The pension fund, which manages the labour-market supplementary pension – first-pillar provision that runs alongside the basic state pension – said its supervisory board decided the guaranteed return on contributions would now be set for 15 years at a time, starting January 2015.
ATP’s chief executive Carsten Stendevad said: “The purpose of the current adjustment is to better safeguard the purchasing power of pensions, while taking the lower liquidity in the financial markets into account.”
While current guarantees set a return for as long as 80 years, under the new system, each year’s contribution will be guaranteed a certain return for 15 years, based on prevailing interest rates.
When this 15-year period comes to an end, that year’s contribution will be guaranteed a return for another 15 years, again set at the latest market interest rate, and so on until retirement.
ATP said this meant that, from the scheme member’s point of view, the guarantee will only increase, and never decrease.
This is because the initial 15-year guarantee assumes a zero rate of return following that 15-year period, whereas in reality that portion of the pension will then grow at the rate set under a subsequent guarantee.
Under this new method, ATP members technically have a very low level of guaranteed lifelong pension income at the beginning, but are given a prognosis of the amount their eventual pension is expected to be as a result of subsequent 15-year return guarantees.

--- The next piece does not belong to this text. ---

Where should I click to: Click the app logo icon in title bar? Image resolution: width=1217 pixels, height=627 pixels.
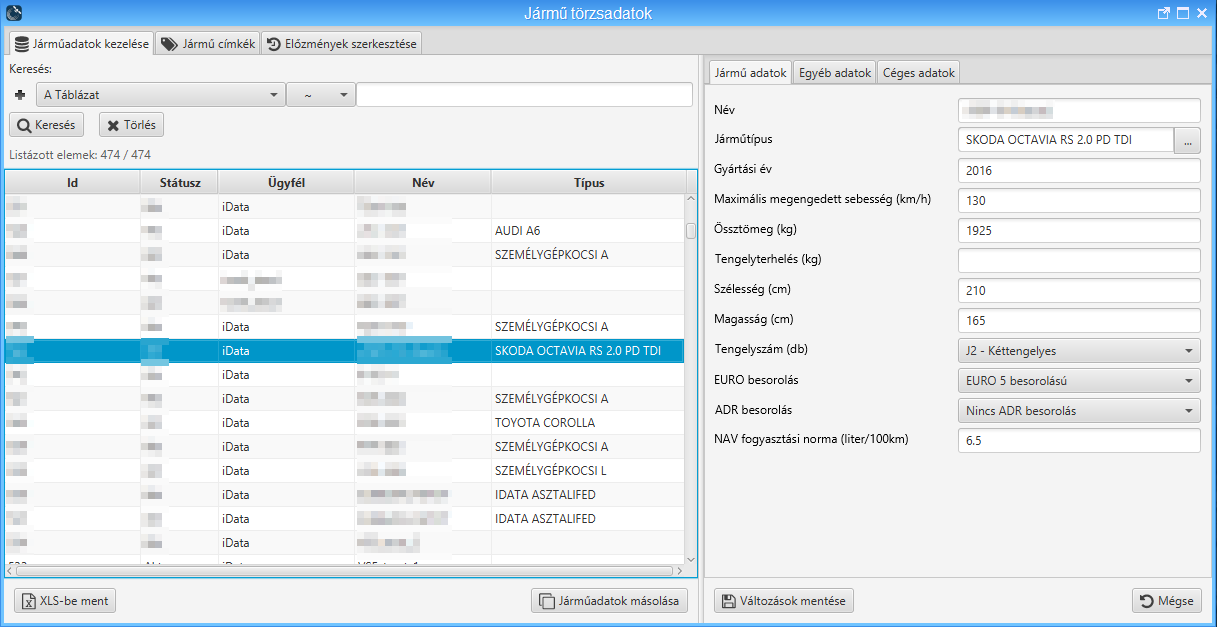[14, 13]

By promising scheme members a rate of return on their contributions that is only fixed for 15 years at a time, ATP reasons it will be able to get higher returns with lower costs because it will have a wider variety of financial instruments to choose from to hedge those promises than is the case now.
This is because liquidity at the long-end of the yield curve is much lower than it is around the 15-year mark.
“Giving a guarantee for 80 years forces us to the longest end of the curve where liquidity has been falling,” Stendevad said.
“Here, it gets us to the point of the curve where it’s more liquid.”
Apart from this, interest-rate derivatives – used for hedging – have become more expensive at longer maturities of 40 years, for example, and are expected to become still more costly in the future, according to ATP.
Stendevad said the most important aspect of the change was that it helped scheme members because it was more reflective of the actual level of interest rates over the years, while for ATP as an investor, the move provided more investment flexibility.
Ultimately, ATP took the step to decrease the interest-rate sensitivity for young members, he said.
At the moment, 20-year-old scheme members, for example, are highly dependent on the initial return guarantees they are given.
ATP’s pension model differs fundamentally from the UK model in that pension contributions are annuitised from the start – the scheme promises an income rather than a pot of savings that will later be used to buy an annuity.
ATP said it would still hedge the new guarantees fully, but that the interest-rate sensitivity of these guarantees would be considerably lower than that of the current guarantees.
The change should be seen in the context of the new discount yield curve ATP implemented last autumn to value its existing pension liabilities, the pension fund said.
It said this had reduced the interest-rate sensitivity of existing guarantees by 25%.
ATP also stressed that all existing guarantees would remain unchanged, and that the change would apply only to new contribution payments, affecting members born in 1964 or later.